Mobil1 is an excellent GL5 gear oil.

When comparing, one should mention the weight, application, PN..... plenty of Mobil and Motorcraft products.

And, depending on the product, the application is worth nothing. Manual transmissions and rear-ends usually work better with different syn gear oils.
 
A lot of people here are not big fans of Mobil 1 gear oils. I just put some M1 75W90 in my snowmonile chain case, and it looked like water it was so thin. Not a crtical application, but I prefer the Amsoil or Redline products...
 
if you're referring to the 75W90 synthetic axle lubricant, I e-mailed Ford for a PDS for this stuff because I was considering using it in my rear transaxle.

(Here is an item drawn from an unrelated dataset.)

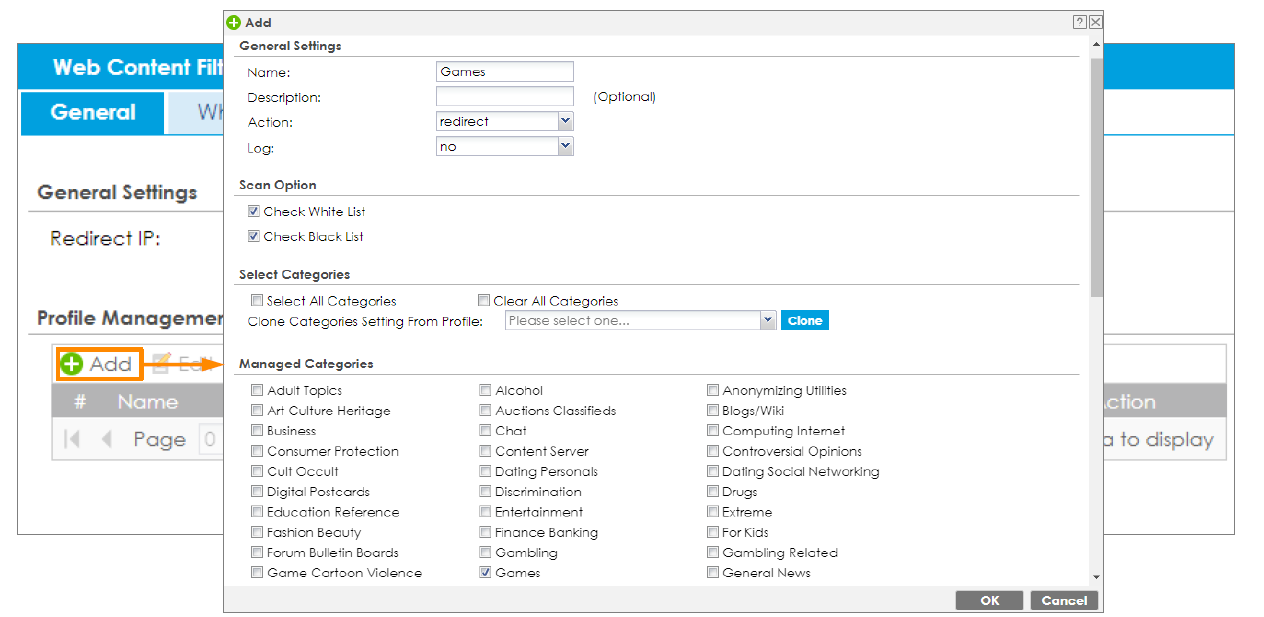Viewport: 1264px width, 617px height.
Task: Click the green plus Add icon
Action: [73, 364]
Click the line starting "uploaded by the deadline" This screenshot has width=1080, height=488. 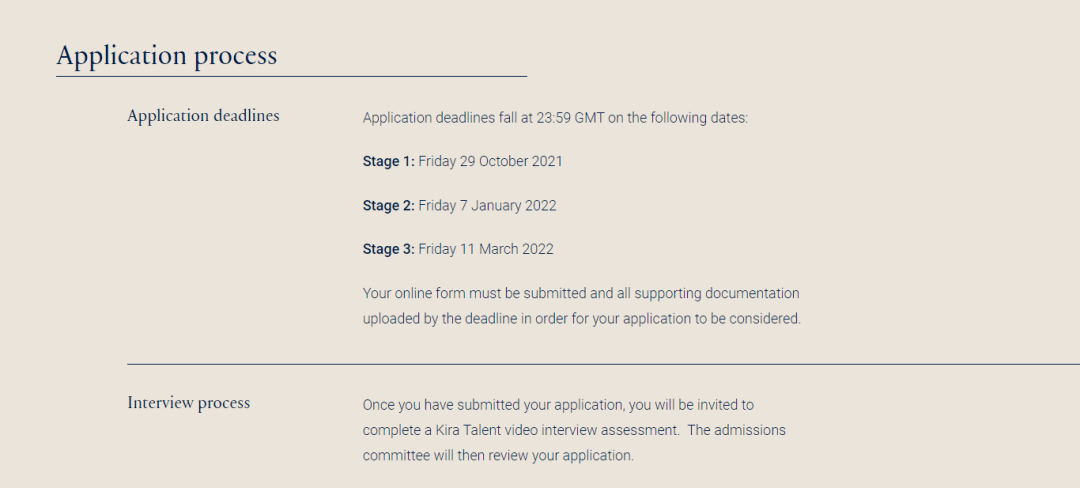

FWIW, I ended up using the Mobil 1. The specs are good, and it performed well on the much-bashed Amsoil gear lube test, which is about the only gear lube test I've seen. That said, the specs on the Motorcraft fluid where much better. It had a much higher 40C viscosity, roughly the same 100C (so obviously a much higher VI, like 30% higher if I remember correctly). The pour point was way lower, which makes me think it has a lot higher-quality base stock.

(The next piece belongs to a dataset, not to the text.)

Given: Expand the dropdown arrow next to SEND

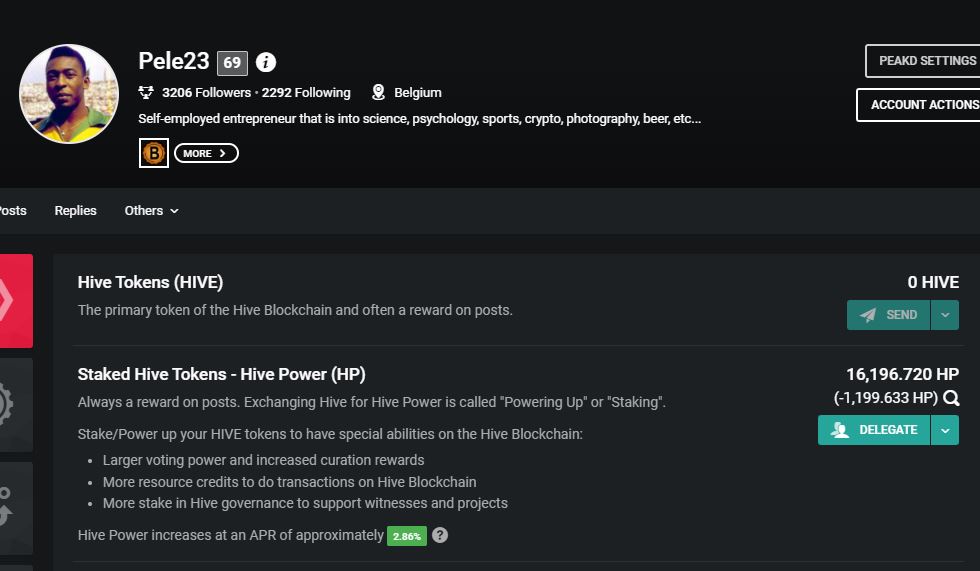Looking at the screenshot, I should click(x=945, y=315).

So, on paper it appears to be a better fluid. I couldn't really get past the price, though. A local-ish dealer sells stuff at online prices, and it was still $25.00/qt. Ouch...
 
Motorcraft Synthetic 75W-140 / Mobil 1 75W-140

Specific Gravity
@ 60°F (15.6°C): 0.86 / 0.872
Flash Point, COC, °C: 190 / 207
Viscosity:
cSt @ 100°C: 25.6 / 24.4
cSt @ 40°C: ??? / 170
cSt @ -40°C: 135,000 / ???,???
Viscosity Index: 168 / 175
Pour Point, °C: -45 / -48
 
Trans or rear end?
MC stuff should be superior in a manual trans.
For rear ends, proper fluids from either would be very close.
 
Rear ends. One, a Dana 80 on a 05 F350 and the other a Ford 10.25 on a 91' F250. Is 75w90 to thin for a rear end. 8 years ago I changed the fuid on the 10.25 with 75w90 Valvoline Syn Power. I worry that using a thinner 75w90 causes more wear than a 75w140. Does it? A couple of years ago I changed the oil in the Dana 80 to Mobil 1 75w90 and then realized it called for 75w140 so I'm going to change it back and wondering what brand is a good choice.
 
The 75-90 manual trans fluid is the best I have heard of on paper, or have used.
Absolutely wonderful made in Germany fluid.

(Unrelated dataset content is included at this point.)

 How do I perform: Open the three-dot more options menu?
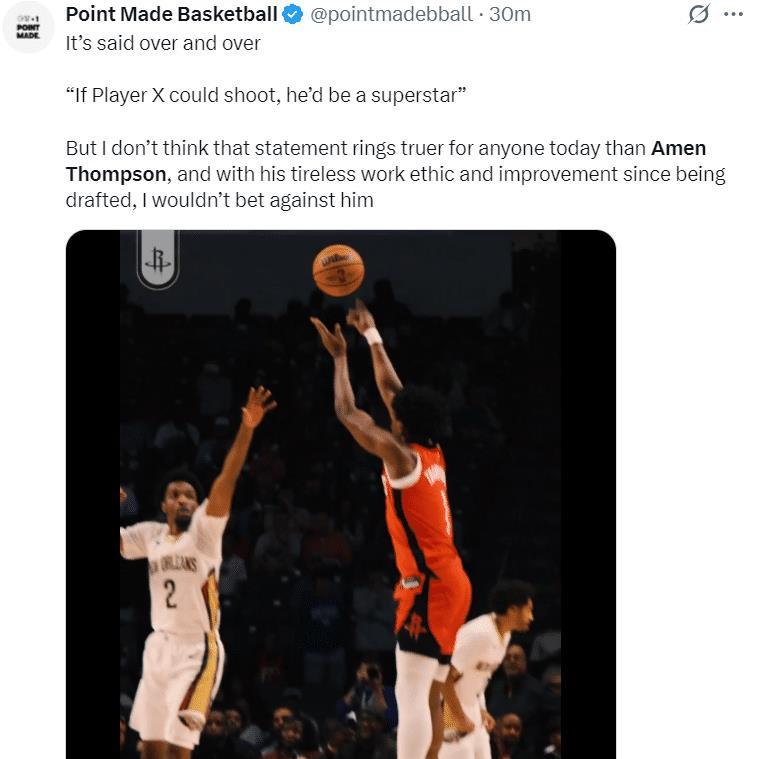pos(733,15)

But I just saw your last post [which should have been in the first post].
Being in Cal, you can use the 75-140 [and can help with worn parts]. But unless you have extreme needs, this should not be necessary. A modern full synth 75-90 should be great.
 
Originally Posted By: mechtech2


But I just saw your last post [which should have been in the first post].
Being in Cal, you can use the 75-140 [and can help with worn parts]. But unless you have extreme needs, this should not be necessary. A modern full synth 75-90 should be great.


Then why does Ford Recommend a 75w140 on a 05 F-350 6.0 Dually Dana 80 axle?
 
John, most of the recommendations are based on two things; use of the truck at GVW or GCVW and the available oils in the era the truck was built. Plus fuel economy, because gear oils can add or detract from fuel economy to the tune of 1-2%.

Unless you know diff oil temps, you really can't make an educated choice outside of the OEM recommendations. You can evaluate conditions and operating environment and make a good guess, though.

In either axle, if you run light loads and seldom run heavy, gear oil temps will be low and a 75W90 will be fine. It will boost your MPG a little vs a 75W140. This will be especially true if you are a short hopper in town.

If you run heavy and/or spend a lot of time on the road and get the gear oil hot (hot being defined as at, near or over the 212F temp point used for measuring the viscosity grade), then a 110 or 140 could be in order.

Since I have used diff oil temp gauges for nearly a decade in my trucks, and in communicating with other drivers with trucks so equipped, I have some perspective on gear oil temps. Lightly used, most trucks will seldom see over 180F. If that's "it" for your truck, then running a 75W140 will result in a lot of wasted energy, because at that temp, the oil is very thick... in or near the 250 grade. And it stays that way forcing your truck to use extra fuel

If you haul or tow, especially over long distances, then you might see oil temps at 212F or higher. That's when the 140 grade comes into play.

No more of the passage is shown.